Supplied entries -
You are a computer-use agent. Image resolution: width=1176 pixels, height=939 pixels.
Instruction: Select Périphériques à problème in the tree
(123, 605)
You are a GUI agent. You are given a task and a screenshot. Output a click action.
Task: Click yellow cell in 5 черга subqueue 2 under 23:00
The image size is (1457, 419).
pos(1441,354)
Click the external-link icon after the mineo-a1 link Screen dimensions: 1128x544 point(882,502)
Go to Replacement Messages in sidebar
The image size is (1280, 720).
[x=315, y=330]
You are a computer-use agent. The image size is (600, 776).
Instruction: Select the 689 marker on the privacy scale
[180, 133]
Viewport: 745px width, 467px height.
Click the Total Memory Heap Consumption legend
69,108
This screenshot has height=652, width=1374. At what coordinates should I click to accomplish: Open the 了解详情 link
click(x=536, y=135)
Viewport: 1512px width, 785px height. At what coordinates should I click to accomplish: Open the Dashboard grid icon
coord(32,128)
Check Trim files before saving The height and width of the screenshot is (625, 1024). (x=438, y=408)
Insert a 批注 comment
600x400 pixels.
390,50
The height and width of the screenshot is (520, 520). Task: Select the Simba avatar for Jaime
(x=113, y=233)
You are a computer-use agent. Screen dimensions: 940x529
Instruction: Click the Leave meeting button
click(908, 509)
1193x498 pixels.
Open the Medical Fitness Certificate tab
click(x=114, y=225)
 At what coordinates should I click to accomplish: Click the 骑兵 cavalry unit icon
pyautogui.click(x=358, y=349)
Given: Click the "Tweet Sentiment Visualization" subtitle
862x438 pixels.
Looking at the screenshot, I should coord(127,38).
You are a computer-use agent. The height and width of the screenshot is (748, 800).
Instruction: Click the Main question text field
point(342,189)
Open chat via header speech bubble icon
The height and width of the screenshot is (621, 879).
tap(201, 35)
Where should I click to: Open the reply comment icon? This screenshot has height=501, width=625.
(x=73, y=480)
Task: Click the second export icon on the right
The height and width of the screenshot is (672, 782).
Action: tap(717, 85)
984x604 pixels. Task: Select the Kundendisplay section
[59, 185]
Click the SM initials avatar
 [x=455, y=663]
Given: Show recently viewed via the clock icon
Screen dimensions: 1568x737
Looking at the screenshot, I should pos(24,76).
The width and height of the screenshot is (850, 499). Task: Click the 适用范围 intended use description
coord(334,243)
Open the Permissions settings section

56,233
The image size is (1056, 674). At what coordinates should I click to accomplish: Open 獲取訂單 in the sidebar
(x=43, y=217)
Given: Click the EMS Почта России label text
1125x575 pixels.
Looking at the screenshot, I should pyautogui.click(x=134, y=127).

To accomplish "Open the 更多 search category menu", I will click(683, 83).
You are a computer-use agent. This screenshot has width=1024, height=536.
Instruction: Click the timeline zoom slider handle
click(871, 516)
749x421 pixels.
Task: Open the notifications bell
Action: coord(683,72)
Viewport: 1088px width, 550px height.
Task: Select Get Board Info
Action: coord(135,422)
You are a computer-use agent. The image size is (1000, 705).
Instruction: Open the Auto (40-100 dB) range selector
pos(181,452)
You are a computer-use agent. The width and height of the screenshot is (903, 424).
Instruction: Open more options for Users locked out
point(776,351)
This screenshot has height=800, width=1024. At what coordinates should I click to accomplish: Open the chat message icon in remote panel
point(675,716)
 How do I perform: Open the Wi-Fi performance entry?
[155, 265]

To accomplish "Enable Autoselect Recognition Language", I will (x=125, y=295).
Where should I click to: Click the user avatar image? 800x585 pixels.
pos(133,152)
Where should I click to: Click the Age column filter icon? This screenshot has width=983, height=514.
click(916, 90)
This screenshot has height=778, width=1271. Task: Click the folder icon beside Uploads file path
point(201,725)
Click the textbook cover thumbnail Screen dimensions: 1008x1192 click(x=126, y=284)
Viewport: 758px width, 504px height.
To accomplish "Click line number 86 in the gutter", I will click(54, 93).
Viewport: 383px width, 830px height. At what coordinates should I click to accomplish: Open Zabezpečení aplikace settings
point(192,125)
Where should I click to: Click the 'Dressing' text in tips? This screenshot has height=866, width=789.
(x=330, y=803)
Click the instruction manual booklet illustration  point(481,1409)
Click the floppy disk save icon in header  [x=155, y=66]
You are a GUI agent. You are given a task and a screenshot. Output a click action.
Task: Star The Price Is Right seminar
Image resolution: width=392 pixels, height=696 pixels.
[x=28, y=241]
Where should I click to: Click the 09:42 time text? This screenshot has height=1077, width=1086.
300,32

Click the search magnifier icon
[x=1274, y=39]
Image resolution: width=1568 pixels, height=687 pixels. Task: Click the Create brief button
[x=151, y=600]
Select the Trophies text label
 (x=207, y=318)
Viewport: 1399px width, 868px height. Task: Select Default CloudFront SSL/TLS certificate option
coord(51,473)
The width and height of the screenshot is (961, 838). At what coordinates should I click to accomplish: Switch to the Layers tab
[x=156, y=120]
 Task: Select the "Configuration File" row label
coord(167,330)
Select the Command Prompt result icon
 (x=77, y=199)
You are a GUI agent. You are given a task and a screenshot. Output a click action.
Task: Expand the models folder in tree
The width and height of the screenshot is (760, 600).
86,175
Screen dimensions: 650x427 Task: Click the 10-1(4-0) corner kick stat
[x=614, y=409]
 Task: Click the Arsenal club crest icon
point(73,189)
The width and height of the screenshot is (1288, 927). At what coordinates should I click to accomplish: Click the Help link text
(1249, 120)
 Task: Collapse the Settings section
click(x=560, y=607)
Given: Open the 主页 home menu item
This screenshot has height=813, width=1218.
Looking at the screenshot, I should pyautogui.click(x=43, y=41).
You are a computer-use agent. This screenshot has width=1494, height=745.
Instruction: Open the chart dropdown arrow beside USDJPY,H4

What the exercise asks -
Please output the complete data exactly.

Result below -
You are a computer-use agent. Image resolution: width=1176 pixels, height=939 pixels.
Instruction: Select Périphériques à problème in the tree
(123, 605)
You are a GUI agent. You are given a task and a screenshot. Output a click action.
Task: Click yellow cell in 5 черга subqueue 2 under 23:00
The image size is (1457, 419).
pos(1441,354)
Click the external-link icon after the mineo-a1 link Screen dimensions: 1128x544 point(882,502)
Go to Replacement Messages in sidebar
The image size is (1280, 720).
[x=315, y=330]
You are a computer-use agent. The image size is (600, 776).
Instruction: Select the 689 marker on the privacy scale
[180, 133]
Viewport: 745px width, 467px height.
Click the Total Memory Heap Consumption legend
69,108
This screenshot has height=652, width=1374. At what coordinates should I click to accomplish: Open the 了解详情 link
click(x=536, y=135)
Viewport: 1512px width, 785px height. At what coordinates should I click to accomplish: Open the Dashboard grid icon
coord(32,128)
Check Trim files before saving The height and width of the screenshot is (625, 1024). (x=438, y=408)
Insert a 批注 comment
600x400 pixels.
390,50
The height and width of the screenshot is (520, 520). Task: Select the Simba avatar for Jaime
(x=113, y=233)
You are a computer-use agent. Screen dimensions: 940x529
Instruction: Click the Leave meeting button
click(908, 509)
1193x498 pixels.
Open the Medical Fitness Certificate tab
click(x=114, y=225)
 At what coordinates should I click to accomplish: Click the 骑兵 cavalry unit icon
pyautogui.click(x=358, y=349)
Given: Click the "Tweet Sentiment Visualization" subtitle
862x438 pixels.
Looking at the screenshot, I should coord(127,38).
You are a computer-use agent. The height and width of the screenshot is (748, 800).
Instruction: Click the Main question text field
point(342,189)
Open chat via header speech bubble icon
The height and width of the screenshot is (621, 879).
tap(201, 35)
Where should I click to: Open the reply comment icon? This screenshot has height=501, width=625.
(x=73, y=480)
Task: Click the second export icon on the right
The height and width of the screenshot is (672, 782).
Action: tap(717, 85)
984x604 pixels. Task: Select the Kundendisplay section
[59, 185]
Click the SM initials avatar
 [x=455, y=663]
Given: Show recently viewed via the clock icon
Screen dimensions: 1568x737
Looking at the screenshot, I should pos(24,76).
The width and height of the screenshot is (850, 499). Task: Click the 适用范围 intended use description
coord(334,243)
Open the Permissions settings section

56,233
The image size is (1056, 674). At what coordinates should I click to accomplish: Open 獲取訂單 in the sidebar
(x=43, y=217)
Given: Click the EMS Почта России label text
1125x575 pixels.
Looking at the screenshot, I should pyautogui.click(x=134, y=127).

To accomplish "Open the 更多 search category menu", I will click(683, 83).
You are a computer-use agent. This screenshot has width=1024, height=536.
Instruction: Click the timeline zoom slider handle
click(871, 516)
749x421 pixels.
Task: Open the notifications bell
Action: coord(683,72)
Viewport: 1088px width, 550px height.
Task: Select Get Board Info
Action: coord(135,422)
You are a computer-use agent. The image size is (1000, 705).
Instruction: Open the Auto (40-100 dB) range selector
pos(181,452)
You are a computer-use agent. The width and height of the screenshot is (903, 424).
Instruction: Open more options for Users locked out
point(776,351)
This screenshot has height=800, width=1024. At what coordinates should I click to accomplish: Open the chat message icon in remote panel
point(675,716)
 How do I perform: Open the Wi-Fi performance entry?
[155, 265]

To accomplish "Enable Autoselect Recognition Language", I will (x=125, y=295).
Where should I click to: Click the user avatar image? 800x585 pixels.
pos(133,152)
Where should I click to: Click the Age column filter icon? This screenshot has width=983, height=514.
click(916, 90)
This screenshot has height=778, width=1271. Task: Click the folder icon beside Uploads file path
point(201,725)
Click the textbook cover thumbnail Screen dimensions: 1008x1192 click(x=126, y=284)
Viewport: 758px width, 504px height.
To accomplish "Click line number 86 in the gutter", I will click(54, 93).
Viewport: 383px width, 830px height. At what coordinates should I click to accomplish: Open Zabezpečení aplikace settings
point(192,125)
Where should I click to: Click the 'Dressing' text in tips? This screenshot has height=866, width=789.
(x=330, y=803)
Click the instruction manual booklet illustration  point(481,1409)
Click the floppy disk save icon in header  [x=155, y=66]
You are a GUI agent. You are given a task and a screenshot. Output a click action.
Task: Star The Price Is Right seminar
Image resolution: width=392 pixels, height=696 pixels.
[x=28, y=241]
Where should I click to: Click the 09:42 time text? This screenshot has height=1077, width=1086.
300,32

Click the search magnifier icon
[x=1274, y=39]
Image resolution: width=1568 pixels, height=687 pixels. Task: Click the Create brief button
[x=151, y=600]
Select the Trophies text label
 (x=207, y=318)
Viewport: 1399px width, 868px height. Task: Select Default CloudFront SSL/TLS certificate option
coord(51,473)
The width and height of the screenshot is (961, 838). At what coordinates should I click to accomplish: Switch to the Layers tab
[x=156, y=120]
 Task: Select the "Configuration File" row label
coord(167,330)
Select the Command Prompt result icon
 (x=77, y=199)
You are a GUI agent. You are given a task and a screenshot. Output a click action.
Task: Expand the models folder in tree
The width and height of the screenshot is (760, 600).
86,175
Screen dimensions: 650x427 Task: Click the 10-1(4-0) corner kick stat
[x=614, y=409]
 Task: Click the Arsenal club crest icon
point(73,189)
The width and height of the screenshot is (1288, 927). At what coordinates should I click to accomplish: Click the Help link text
(1249, 120)
 Task: Collapse the Settings section
click(x=560, y=607)
Given: Open the 主页 home menu item
This screenshot has height=813, width=1218.
Looking at the screenshot, I should pyautogui.click(x=43, y=41).
You are a computer-use agent. This screenshot has width=1494, height=745.
Instruction: Open the chart dropdown arrow beside USDJPY,H4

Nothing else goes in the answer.